The causal relationship between gut microbiota and biliary tract cancer: comprehensive bidirectional Mendelian randomization analysis.

Background: Growing evidence has shown that gut microbiome composition is associated with Biliary tract cancer (BTC), but the causality remains unknown. This study aimed to explore the causal relationship between gut microbiota and BTC, conduct an appraisal of the gut microbiome's utility in facilitating the early diagnosis of BTC. Methods: We acquired the summary data for Genome-wide Association Studies (GWAS) pertaining to BTC (418 cases and 159,201 controls) from the Biobank Japan (BBJ) database.

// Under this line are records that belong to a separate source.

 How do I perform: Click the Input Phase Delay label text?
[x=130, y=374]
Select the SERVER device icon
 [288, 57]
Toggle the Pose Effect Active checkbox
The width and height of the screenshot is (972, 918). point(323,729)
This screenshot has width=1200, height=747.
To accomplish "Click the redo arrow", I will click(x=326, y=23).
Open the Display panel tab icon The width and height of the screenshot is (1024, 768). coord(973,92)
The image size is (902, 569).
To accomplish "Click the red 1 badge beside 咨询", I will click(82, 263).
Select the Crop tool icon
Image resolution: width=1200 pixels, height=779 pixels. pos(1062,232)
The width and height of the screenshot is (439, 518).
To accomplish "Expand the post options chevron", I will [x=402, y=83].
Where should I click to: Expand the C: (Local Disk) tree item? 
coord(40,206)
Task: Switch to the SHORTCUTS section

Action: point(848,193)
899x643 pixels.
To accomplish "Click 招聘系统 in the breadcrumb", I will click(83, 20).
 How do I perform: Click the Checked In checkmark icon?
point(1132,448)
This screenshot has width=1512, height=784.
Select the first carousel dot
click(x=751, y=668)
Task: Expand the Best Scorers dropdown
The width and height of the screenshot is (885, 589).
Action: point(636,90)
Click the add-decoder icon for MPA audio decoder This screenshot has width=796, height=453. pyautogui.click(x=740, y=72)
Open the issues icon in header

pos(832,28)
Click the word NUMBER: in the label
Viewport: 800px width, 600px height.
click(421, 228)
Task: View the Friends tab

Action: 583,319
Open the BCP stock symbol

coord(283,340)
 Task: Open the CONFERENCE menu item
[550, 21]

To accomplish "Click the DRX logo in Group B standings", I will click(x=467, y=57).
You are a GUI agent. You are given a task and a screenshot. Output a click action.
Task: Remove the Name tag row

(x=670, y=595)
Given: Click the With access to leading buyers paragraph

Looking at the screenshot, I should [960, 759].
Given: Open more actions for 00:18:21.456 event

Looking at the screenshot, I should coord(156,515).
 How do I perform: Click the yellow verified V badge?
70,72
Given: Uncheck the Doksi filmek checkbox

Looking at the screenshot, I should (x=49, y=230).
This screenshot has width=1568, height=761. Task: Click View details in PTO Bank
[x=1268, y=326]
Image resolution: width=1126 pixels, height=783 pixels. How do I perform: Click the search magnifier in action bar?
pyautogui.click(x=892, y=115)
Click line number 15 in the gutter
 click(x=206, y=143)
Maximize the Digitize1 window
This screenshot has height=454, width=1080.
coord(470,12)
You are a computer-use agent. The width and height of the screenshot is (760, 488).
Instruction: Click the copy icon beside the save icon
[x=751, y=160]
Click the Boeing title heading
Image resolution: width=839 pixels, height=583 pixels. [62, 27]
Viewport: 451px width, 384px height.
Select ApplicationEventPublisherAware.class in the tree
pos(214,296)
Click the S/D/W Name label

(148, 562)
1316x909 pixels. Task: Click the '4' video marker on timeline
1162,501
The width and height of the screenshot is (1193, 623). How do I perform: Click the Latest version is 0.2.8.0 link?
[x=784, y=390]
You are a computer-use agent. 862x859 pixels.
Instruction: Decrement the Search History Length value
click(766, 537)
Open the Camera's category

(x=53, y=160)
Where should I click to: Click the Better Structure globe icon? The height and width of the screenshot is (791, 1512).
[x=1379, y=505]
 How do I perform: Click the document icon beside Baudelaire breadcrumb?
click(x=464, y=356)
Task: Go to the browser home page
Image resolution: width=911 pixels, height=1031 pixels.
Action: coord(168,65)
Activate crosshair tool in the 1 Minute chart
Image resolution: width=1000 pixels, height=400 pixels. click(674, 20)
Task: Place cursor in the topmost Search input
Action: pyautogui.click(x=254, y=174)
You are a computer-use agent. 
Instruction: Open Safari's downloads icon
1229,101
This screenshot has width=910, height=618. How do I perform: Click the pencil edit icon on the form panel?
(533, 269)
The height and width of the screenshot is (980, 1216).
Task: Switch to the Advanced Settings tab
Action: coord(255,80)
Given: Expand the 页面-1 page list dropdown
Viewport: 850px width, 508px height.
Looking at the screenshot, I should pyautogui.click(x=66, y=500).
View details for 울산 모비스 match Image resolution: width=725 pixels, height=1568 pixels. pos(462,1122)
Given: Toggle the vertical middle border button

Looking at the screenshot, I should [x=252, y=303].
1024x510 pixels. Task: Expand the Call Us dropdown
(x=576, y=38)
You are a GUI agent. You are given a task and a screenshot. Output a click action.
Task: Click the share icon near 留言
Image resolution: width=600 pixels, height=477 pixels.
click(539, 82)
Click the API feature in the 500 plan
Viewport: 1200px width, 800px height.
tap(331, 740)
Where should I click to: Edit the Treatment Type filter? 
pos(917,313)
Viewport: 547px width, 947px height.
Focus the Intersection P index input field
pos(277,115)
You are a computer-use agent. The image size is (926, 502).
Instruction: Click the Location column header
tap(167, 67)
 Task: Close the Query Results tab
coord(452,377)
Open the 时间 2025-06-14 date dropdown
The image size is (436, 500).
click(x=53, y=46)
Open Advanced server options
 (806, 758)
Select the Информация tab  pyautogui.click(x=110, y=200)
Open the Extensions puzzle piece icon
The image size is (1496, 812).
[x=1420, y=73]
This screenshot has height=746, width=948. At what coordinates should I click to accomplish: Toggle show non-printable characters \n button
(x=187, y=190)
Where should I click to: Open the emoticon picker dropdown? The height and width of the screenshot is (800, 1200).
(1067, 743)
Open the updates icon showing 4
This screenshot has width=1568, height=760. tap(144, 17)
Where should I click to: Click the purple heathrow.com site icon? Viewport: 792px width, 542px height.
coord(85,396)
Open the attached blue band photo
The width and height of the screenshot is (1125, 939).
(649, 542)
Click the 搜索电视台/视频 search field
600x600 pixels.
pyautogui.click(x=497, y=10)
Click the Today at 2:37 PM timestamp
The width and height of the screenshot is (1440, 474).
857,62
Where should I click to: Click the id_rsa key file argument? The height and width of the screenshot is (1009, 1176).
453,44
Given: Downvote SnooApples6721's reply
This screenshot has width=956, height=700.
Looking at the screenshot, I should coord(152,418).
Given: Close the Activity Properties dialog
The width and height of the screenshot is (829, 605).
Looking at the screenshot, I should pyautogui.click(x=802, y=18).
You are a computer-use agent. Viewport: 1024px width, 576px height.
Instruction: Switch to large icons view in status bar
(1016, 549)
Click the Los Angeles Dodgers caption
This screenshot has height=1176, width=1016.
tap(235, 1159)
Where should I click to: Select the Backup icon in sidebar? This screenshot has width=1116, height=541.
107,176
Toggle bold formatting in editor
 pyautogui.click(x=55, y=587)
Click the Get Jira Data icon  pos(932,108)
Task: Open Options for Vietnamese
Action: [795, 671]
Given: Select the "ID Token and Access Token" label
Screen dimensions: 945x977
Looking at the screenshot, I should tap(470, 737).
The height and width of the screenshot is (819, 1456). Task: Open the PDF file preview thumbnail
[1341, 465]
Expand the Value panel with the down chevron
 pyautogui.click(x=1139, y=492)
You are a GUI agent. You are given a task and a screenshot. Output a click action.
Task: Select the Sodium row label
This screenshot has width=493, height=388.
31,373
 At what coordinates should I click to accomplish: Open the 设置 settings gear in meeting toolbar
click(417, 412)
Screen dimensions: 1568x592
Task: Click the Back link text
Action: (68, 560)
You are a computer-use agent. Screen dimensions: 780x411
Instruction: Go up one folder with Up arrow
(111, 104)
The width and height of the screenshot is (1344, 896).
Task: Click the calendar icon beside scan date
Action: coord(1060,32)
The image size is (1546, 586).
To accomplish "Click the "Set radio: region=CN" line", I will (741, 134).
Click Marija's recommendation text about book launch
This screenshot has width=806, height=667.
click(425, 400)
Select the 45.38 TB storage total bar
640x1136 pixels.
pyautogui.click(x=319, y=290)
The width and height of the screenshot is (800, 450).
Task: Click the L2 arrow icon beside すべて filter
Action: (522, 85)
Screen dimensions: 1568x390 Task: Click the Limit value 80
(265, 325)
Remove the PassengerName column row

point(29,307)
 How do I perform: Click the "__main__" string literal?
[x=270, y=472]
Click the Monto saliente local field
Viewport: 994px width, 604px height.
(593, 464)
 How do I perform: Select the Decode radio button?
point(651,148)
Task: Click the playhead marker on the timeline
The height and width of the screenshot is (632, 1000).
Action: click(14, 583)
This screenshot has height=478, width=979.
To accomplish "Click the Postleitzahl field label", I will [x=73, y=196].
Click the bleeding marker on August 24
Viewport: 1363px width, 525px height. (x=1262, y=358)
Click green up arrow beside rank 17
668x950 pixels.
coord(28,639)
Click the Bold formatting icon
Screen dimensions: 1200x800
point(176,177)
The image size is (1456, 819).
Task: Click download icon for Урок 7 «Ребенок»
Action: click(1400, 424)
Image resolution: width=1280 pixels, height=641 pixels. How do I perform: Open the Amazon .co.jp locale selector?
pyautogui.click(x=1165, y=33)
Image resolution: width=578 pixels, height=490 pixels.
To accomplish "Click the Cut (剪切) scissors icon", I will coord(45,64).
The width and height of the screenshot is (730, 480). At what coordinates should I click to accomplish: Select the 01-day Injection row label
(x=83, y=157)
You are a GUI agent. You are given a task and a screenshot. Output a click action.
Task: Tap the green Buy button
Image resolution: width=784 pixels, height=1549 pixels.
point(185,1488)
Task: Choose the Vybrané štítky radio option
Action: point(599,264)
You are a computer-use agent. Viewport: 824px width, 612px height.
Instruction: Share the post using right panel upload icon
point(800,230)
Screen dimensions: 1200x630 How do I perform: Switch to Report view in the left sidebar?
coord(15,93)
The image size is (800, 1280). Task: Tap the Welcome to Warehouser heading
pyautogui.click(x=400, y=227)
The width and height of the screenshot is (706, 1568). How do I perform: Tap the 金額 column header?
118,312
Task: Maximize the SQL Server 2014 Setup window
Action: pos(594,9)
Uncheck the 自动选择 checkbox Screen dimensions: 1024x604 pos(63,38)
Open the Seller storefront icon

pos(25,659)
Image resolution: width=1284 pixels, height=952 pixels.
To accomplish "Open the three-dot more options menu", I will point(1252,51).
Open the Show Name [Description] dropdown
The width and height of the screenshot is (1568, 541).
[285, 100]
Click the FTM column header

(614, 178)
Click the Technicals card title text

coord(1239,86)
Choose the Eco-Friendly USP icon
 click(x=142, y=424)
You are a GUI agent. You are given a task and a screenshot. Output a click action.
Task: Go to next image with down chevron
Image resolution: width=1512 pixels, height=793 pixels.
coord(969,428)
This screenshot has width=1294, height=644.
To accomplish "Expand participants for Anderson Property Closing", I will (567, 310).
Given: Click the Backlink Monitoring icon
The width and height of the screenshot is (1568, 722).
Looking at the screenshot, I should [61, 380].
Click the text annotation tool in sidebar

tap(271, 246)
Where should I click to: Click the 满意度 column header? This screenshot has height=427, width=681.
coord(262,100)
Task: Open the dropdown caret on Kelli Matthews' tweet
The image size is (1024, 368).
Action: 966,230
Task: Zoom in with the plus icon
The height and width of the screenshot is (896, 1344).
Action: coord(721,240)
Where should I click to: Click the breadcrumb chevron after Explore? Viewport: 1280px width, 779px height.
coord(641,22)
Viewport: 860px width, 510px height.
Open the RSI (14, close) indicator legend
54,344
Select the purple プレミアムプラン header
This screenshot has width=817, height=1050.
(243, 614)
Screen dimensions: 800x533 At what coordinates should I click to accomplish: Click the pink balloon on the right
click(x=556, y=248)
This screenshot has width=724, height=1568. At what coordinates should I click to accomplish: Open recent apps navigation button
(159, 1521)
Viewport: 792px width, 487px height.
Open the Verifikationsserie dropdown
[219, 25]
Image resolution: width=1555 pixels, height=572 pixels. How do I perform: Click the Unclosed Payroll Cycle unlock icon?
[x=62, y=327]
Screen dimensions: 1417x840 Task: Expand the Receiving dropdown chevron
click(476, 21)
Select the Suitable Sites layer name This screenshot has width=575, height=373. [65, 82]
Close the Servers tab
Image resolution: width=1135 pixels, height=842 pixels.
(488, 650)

Additionally, the GWAS summary data relevant to gut microbiota (N = 18,340) were sourced from the MiBioGen consortium. The primary methodology employed for the analysis consisted of Inverse Variance Weighting (IVW). Evaluations for sensitivity were carried out through the utilization of multiple statistical techniques, encompassing Cochrane's Q test, the MR-Egger intercept evaluation, the global test of MR-PRESSO, and a leave-one-out methodological analysis. Ultimately, a reverse Mendelian Randomization analysis was conducted to assess the potential for reciprocal causality. Results: The outcomes derived from IVW substantiated that the presence of Family Streptococcaceae (OR = 0.44, P = 0.034), Family Veillonellaceae (OR = 0.46, P = 0.018), and Genus Dorea (OR = 0.29, P = 0.041) exerted a protective influence against BTC. Conversely, Class Lentisphaeria (OR = 2.21, P = 0.017), Genus Lachnospiraceae FCS020 Group (OR = 2.30, P = 0.013), and Order Victivallales (OR = 2.21, P = 0.017) were associated with an adverse impact. To assess any reverse causal effect, we used BTC as the exposure and the gut microbiota as the outcome, and this analysis revealed associations between BTC and five different types of gut microbiota. The sensitivity analysis disclosed an absence of empirical indicators for either heterogeneity or pleiotropy. Conclusion: This investigation represents the inaugural identification of indicative data supporting either beneficial or detrimental causal relationships between gut microbiota and the risk of BTC, as determined through the utilization of MR methodologies. These outcomes could hold significance for the formulation of individualized therapeutic strategies aimed at BTC prevention and survival enhancement.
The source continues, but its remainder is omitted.